Ci siamo sempre dati del “lei”, ma ora che le distanze non hanno più alcun peso, diamoci del “tu”, caro Mario.

Hai percorso negli ultimi anni un cammino davvero impervio: ho cercato di farti sentire la nostra stima e la nostra partecipazione alla tua grande sofferenza. Lottare contro un male che ti divora giorno dopo giorno e vivere comunque intensamente la propria professione fino alla fine, è qualcosa che solo poche persone sono in grado di fare. Tu lo hai fatto, Mario! Lo hai fatto e per renderti utile agli altri e per essere utile a te stesso, per non ripiegarti in uno sterile compatimento o in una angosciante attesa dell’evolversi della vicenda.

Non so se tu fossi “credente”; certo è che non ti dispiaceva che io pregassi per te. “Proviamole tutte, professore! Perché no?” – mi dicesti una volta in proposito tra il serio ed il faceto. Rimasi un po’ perplesso, ma poi capii che era un modo per sdrammatizzare un po’ la cosa.

Oggi prego il Signore che ti doni la gioia promessa ai giusti. Perché giusto tu sei stato, per quanto mi risulta dal conoscerti in tante occasioni. Giusto mi sei apparso nei tuoi discorsi e nel tuo modo di vivere. Mai presuntuoso, né ricco, né distaccato, sempre e invece preoccupato di indicarci il corretto percorso per far compiere a Cristina ulteriori passi avanti e per dare a noi maggiore serenità.

Grazie Mario! Grazie di tutto! Possa ciò che hai fatto con gratuita disponibilità per noi, in quindici anni di preziosi incontri da te a Roma o da noi a Foggia, meritarti il gratuito amoroso abbraccio del Padre che è nei Cieli.

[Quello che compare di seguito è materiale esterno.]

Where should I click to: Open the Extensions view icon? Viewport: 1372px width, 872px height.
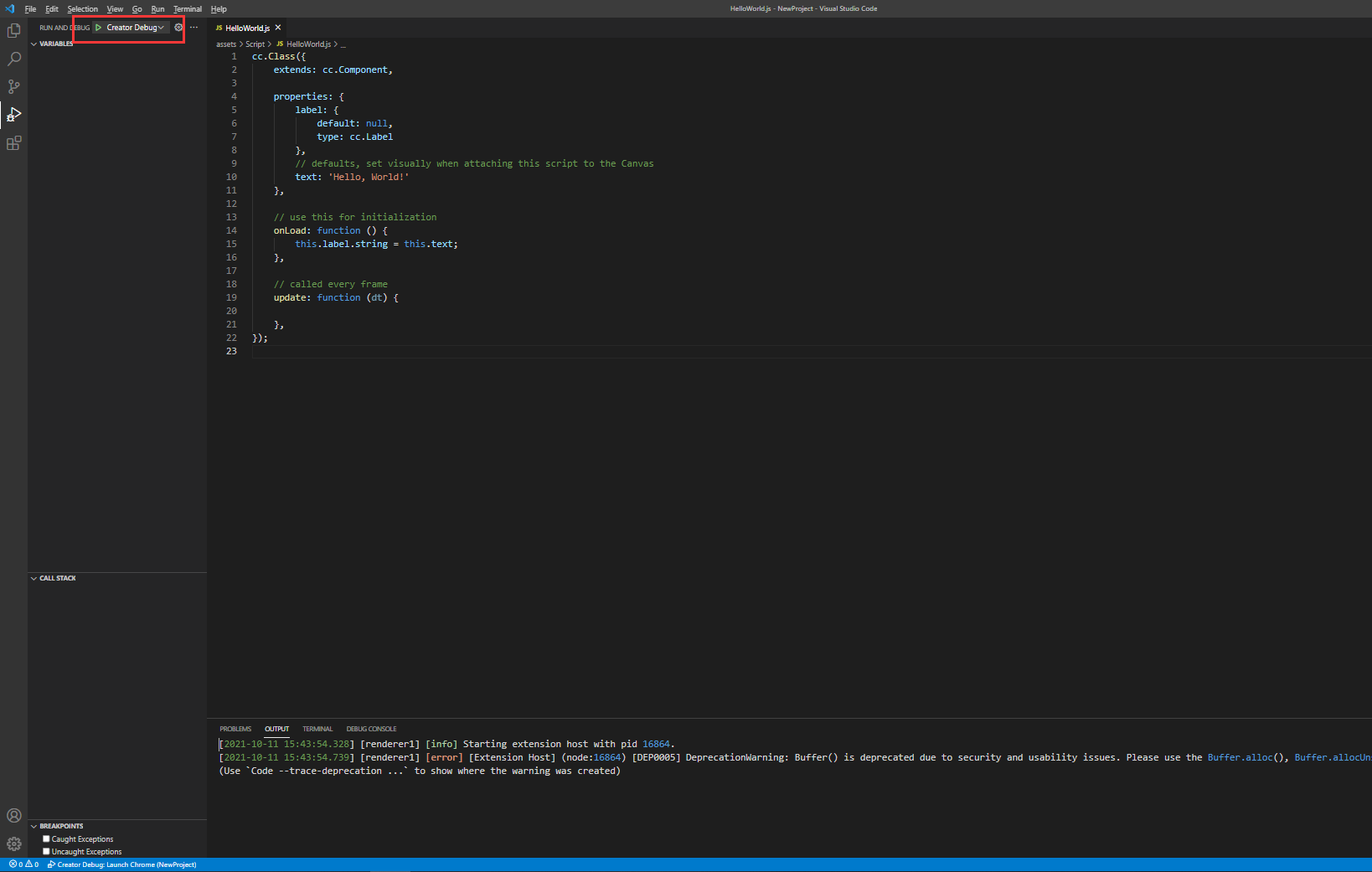13,143
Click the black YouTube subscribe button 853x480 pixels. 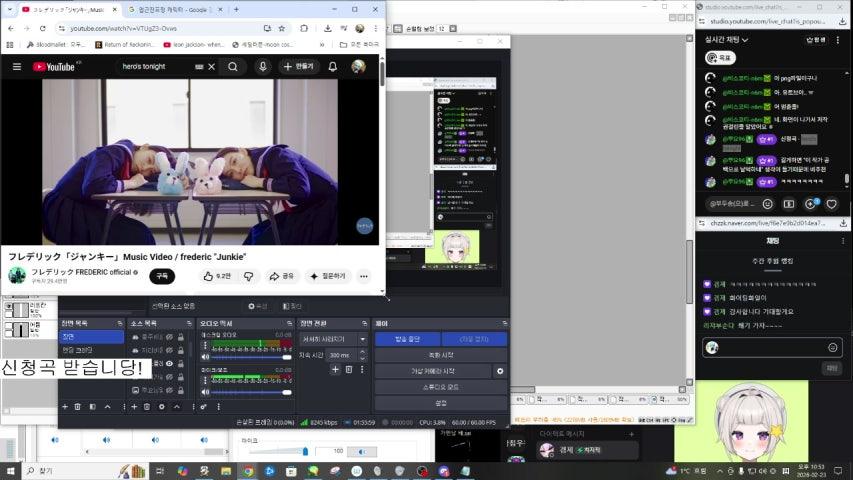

Non ch’io abbia validi elementi per ritenerlo, ma quand’anche la tua speranza in una dimensione ultraterrena fosse buia come i tuoi occhi di cieco, sono certo che il Padre ti ha aperto gli occhi e ti ha abbracciato contento di te e del tuo impegno per i tuoi fratelli.

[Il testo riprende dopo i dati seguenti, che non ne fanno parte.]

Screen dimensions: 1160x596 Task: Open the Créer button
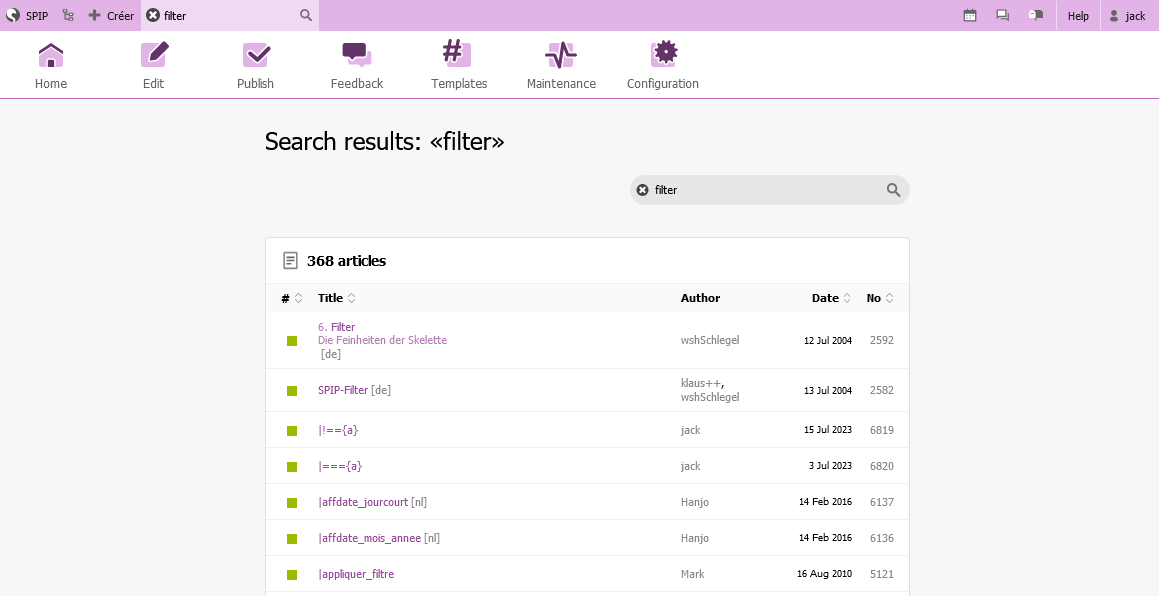click(x=111, y=16)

Hai voluto essere subito “polvere”, senza attendere la lenta inesorabile dissoluzione, perché sei sempre stato persona dalla scelta decisa e totale. Per noi sei non “polvere”, ma presenza viva. Posso assicurarti che il nostro ricordo di te è più che mai vivo: è Cristina a richiamarti spesso alla nostra memoria; Cristina con i suoi problemi, con i suoi comportamenti di difficile interpretazione, per i quali non possiamo più contare sul tuo aiuto. Ma, ricordando e rileggendo le tue osservazioni, i tuoi consigli, rivedendo con gli occhi della mente il tuo sorriso benevolo e rassicurante, ci pare di trovare il bandolo della nuova matassa e di svolgerne il filo un po’ per volta.

Mario, dacci ancora una mano! Facci un gran favore! Cosa? Beh, chiedi al Signore di guidarci sempre nel nostro cammino e con la tua preghiera, gradita al Signore, otterrai per noi più di quanto possiamo sperare!

Un affettuoso abbraccio, caro Mario!